5 Je résume la thèse. À partir du moine Hildebrand, devenu pape sous le nom de Grégoire VII et passée la querelle des investitures, l’Église se constitua, non sans mal, en une bureaucratie, assez vite internationale, cohérente, indépendante de tout pouvoir temporel, organisée autour de la hiérarchie du successeur de Pierre et réunie dans un espace restreint. L’obligation de célibat pour les prêtres y fut édictée en vue d’éviter les influences et les querelles opposant les familles puissantes, cherchant à se saisir des postes et à monopoliser le pouvoir ; elles pouvaient même déposer les papes. Dès lors que les clercs n’avaient plus d’enfants, ils ne participaient plus, au moins en principe, à ces luttes qui peuvent déchirer des générations entières et portent préjudice à la constitution d’une société fondée sur l’égalité devant la loi, loi respectée même par le souverain.

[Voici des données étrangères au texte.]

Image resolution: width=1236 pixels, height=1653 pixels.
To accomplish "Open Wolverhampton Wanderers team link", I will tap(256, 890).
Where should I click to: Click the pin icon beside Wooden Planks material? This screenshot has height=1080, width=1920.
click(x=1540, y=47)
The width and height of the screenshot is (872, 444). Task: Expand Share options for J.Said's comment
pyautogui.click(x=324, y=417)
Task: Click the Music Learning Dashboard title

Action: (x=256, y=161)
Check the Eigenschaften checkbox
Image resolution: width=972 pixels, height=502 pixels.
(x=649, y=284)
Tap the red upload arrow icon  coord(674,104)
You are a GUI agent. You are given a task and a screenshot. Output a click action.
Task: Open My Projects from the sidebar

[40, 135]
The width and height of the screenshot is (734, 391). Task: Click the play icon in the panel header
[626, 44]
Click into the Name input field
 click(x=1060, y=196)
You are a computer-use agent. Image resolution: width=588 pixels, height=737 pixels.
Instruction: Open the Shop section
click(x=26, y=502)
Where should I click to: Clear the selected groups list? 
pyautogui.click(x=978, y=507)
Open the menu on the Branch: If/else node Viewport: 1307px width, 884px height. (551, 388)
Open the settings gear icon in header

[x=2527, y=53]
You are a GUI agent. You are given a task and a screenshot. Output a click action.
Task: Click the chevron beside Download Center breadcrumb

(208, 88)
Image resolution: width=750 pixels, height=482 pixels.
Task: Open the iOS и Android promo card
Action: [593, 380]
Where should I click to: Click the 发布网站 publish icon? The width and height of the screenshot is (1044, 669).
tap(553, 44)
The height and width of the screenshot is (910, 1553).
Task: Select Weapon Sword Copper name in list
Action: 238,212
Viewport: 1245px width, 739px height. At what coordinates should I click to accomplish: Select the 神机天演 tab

6 Brillamment soutenue par Francis Fukuyama et développée en partie par nombre d’historiens, cette idée n’est pas nouvelle. Elle se trouve déjà clairement exprimée dans la cinquante-quatrième leçon du Cours de Philosophie positive qu’Auguste Comte écrivit entre le 15 juin et le 2 juillet 1840

 

La famille et le fondement de la société

7 D’où l’idée, en effet, que, pour l’Église catholique, et pour elle seule sans doute, la famille n’est plus et ne peut plus être le fondement de la société civile, juridique ou politique. Pour elle seule, dis-je, car son revirement révolutionnaire permit, en Europe, l’établissement d’une politique et d’un droit tels que nous les vivons encore aujourd’hui, héritiers de cet exceptionnel bouleversement.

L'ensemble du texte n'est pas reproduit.